--- Dataset records ---

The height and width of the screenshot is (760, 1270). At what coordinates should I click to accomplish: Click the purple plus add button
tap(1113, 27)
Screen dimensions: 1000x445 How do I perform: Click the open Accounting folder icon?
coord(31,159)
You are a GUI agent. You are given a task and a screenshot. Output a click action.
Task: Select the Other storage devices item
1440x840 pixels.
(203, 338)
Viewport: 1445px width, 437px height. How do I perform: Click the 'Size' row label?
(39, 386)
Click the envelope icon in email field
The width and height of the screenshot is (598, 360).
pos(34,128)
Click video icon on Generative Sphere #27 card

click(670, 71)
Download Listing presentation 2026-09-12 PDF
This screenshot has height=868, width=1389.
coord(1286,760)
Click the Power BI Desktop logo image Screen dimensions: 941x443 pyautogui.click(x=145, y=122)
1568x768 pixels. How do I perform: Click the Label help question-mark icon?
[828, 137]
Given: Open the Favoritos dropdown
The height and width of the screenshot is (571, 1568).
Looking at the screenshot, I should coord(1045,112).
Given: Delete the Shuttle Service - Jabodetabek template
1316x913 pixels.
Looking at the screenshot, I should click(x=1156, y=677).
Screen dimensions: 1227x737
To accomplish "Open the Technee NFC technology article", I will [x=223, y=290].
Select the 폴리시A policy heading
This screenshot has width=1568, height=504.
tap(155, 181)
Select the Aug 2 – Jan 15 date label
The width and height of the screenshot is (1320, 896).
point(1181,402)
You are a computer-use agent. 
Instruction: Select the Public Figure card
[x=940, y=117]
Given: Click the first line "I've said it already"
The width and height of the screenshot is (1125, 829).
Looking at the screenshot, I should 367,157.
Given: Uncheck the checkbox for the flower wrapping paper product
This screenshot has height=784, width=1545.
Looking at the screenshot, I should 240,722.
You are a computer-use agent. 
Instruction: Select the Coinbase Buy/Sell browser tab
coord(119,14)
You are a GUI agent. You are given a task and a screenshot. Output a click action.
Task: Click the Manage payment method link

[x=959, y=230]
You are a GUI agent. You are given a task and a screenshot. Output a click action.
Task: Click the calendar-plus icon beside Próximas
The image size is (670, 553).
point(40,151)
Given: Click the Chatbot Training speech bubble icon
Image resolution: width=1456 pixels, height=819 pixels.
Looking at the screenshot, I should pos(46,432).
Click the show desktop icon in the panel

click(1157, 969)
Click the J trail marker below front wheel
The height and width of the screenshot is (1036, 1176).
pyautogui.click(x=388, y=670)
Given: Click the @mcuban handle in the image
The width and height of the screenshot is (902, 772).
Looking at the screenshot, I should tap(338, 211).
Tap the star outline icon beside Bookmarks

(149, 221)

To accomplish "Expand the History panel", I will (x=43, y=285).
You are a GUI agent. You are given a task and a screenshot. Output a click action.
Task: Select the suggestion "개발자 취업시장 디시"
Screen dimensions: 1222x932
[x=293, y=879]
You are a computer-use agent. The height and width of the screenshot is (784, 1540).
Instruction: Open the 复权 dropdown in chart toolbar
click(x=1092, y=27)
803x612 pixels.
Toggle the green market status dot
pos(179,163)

---

__Task to carry out__: Within the records, on how many lines does the word "will" appear? Provide the number alone.

__Task answer__: 2